Exercise instructions: Would you please set down the lines of the data from the one containing "is (676, 1200)." to the final line, exactly and only those?

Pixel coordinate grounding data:
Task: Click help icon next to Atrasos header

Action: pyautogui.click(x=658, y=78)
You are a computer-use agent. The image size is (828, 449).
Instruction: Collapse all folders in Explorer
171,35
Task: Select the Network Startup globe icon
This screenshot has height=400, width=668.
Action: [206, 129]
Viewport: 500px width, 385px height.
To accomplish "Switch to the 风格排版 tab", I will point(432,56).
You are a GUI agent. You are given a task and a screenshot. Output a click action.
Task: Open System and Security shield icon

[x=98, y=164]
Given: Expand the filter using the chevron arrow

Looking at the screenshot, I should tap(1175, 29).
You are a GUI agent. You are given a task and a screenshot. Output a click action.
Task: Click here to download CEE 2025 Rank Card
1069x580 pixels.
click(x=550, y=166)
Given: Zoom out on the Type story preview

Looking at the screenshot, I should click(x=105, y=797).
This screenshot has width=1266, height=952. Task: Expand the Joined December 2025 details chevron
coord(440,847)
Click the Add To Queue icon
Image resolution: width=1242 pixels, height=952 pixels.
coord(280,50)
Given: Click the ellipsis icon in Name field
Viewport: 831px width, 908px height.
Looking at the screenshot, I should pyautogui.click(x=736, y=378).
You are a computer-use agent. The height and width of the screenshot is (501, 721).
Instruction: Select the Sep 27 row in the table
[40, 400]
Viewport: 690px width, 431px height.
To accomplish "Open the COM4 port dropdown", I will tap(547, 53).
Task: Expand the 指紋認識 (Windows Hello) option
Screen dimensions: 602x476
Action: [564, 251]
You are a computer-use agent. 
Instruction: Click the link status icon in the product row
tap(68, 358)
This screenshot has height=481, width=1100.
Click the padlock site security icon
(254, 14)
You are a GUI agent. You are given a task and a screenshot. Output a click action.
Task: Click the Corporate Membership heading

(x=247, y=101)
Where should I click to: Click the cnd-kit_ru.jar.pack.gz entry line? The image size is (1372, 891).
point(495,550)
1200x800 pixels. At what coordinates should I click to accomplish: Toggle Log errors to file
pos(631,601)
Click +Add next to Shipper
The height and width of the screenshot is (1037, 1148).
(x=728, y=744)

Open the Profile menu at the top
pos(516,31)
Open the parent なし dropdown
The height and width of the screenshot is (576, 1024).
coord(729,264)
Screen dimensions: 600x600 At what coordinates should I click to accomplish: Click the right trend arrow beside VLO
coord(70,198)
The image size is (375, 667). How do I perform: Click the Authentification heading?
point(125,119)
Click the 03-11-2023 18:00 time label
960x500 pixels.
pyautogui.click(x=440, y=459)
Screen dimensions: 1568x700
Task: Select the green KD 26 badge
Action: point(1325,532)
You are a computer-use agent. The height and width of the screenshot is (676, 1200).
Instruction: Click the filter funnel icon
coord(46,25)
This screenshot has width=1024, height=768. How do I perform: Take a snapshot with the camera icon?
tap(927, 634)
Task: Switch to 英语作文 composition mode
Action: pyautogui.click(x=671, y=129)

Solved exercise:
You are a computer-use agent. The height and width of the screenshot is (676, 1200).
Instruction: Click the filter funnel icon
coord(46,25)
This screenshot has width=1024, height=768. How do I perform: Take a snapshot with the camera icon?
tap(927, 634)
Task: Switch to 英语作文 composition mode
Action: pyautogui.click(x=671, y=129)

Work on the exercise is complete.